Gracie Gardner: From Memory to Menu
On October 5, 2022 Chef Gracie Gardner hosted a workshop on food writing, sharing her insights on how to reflect on the notion of momentum and create engaging stories around food. She emphasized the importance of treating writing like a muscle, and working through creative blocks by consistently practicing the craft.
During the workshop, Gardner encouraged participants to reflect on their relationship with food, and how it can both pull them out of and into a rut. She also prompted participants to consider the stories behind utensils and tools, and how they can be used to create engaging narratives.
Taking time to write about food is a way to give yourself utterance. To slow down and write about food, the mundane, is to make yourself real.
Gardner also discussed her process for writing menus, noting that she considers what ingredients are available and what memories they evoke.

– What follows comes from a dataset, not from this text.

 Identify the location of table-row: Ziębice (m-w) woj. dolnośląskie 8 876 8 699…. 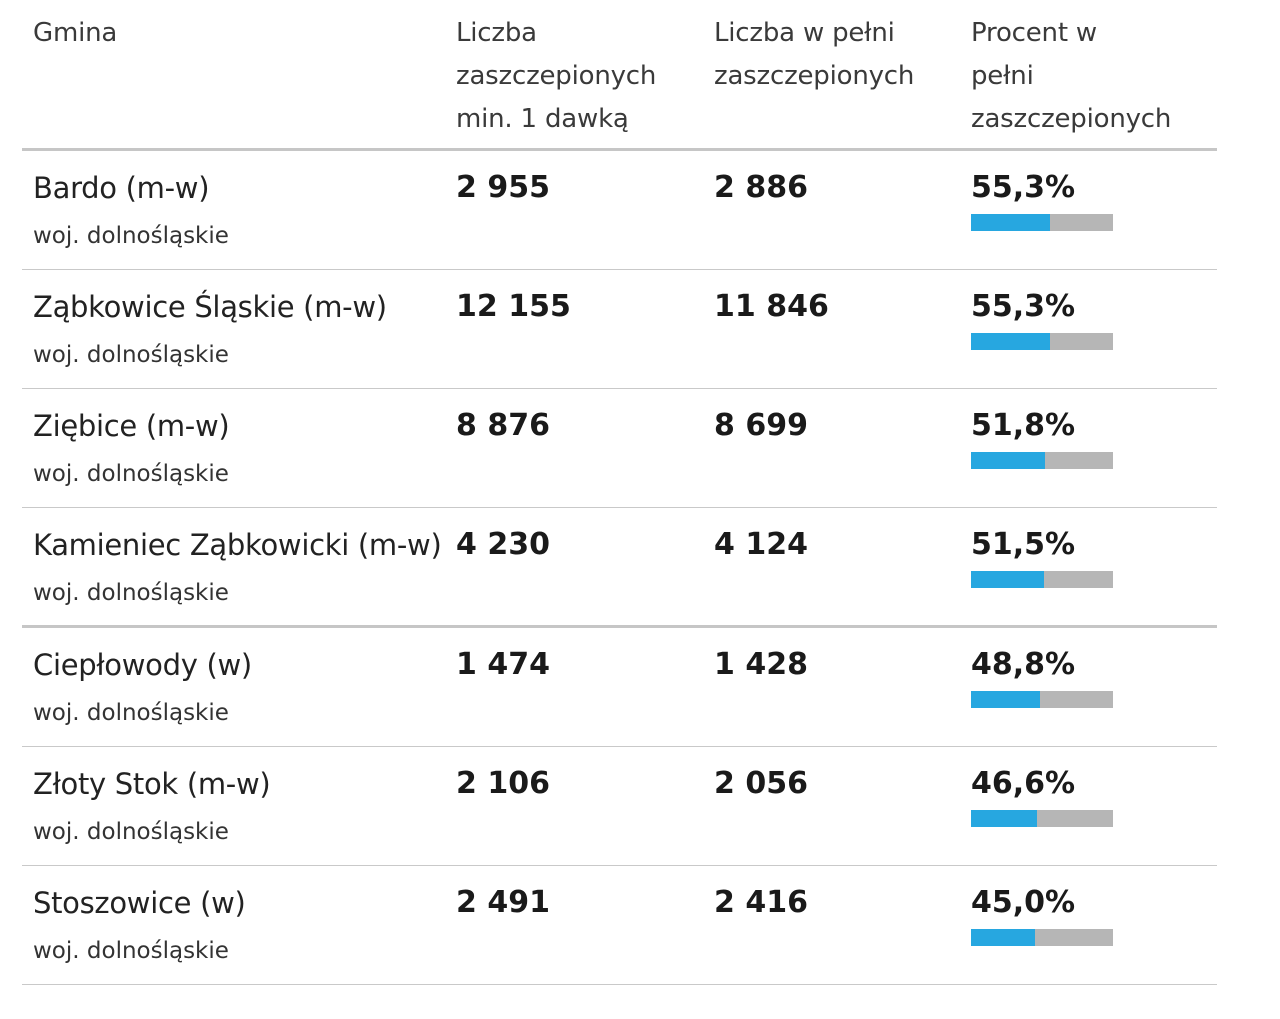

She encouraged participants to write thank-you letters related to food and to slow down and write about the mundane aspects of food, as it can serve as a way to give oneself utterance and make oneself real.

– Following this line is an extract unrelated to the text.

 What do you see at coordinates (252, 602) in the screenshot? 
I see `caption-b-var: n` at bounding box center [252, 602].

Food is the easiest way to talk about…everything.
Overall, the workshop provided valuable insights and strategies for exploring food writing. Gardner's emphasis on the importance of practicing writing and using food as a way to talk about everything offers valuable guidance for writers looking to engage with the topic of food.

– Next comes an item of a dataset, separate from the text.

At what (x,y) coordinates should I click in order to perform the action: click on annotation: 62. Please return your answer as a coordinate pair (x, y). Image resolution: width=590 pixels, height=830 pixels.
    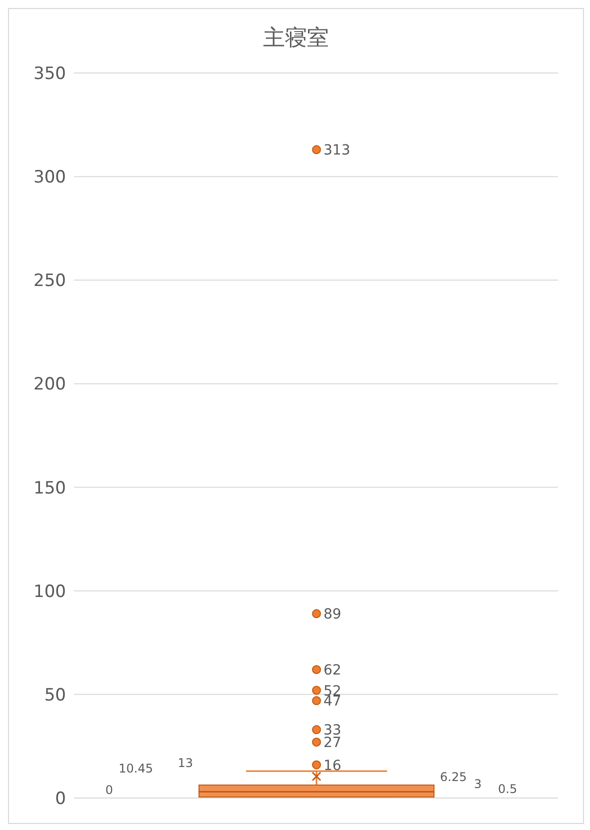
    Looking at the image, I should click on (333, 670).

Gracie Gardner is the chef and co-owner of Nellie's, an artisanal food business located on SSI. She attended Kenyon College and graduated with a degree in History. An odd choice for a chef, she figured it was the only discipline in which she could focus most of her essays around food. She taught cooking classes to children first at the Sylvia Center in New York City and then at Stone Barns Center for Food and Agriculture in upstate New York. She began as an intern in the kitchen at Blue Hill and went on to cook there for over three years. She is in the process of writing a narrative cookbook about Nellie’s with her partner, Henry Wright.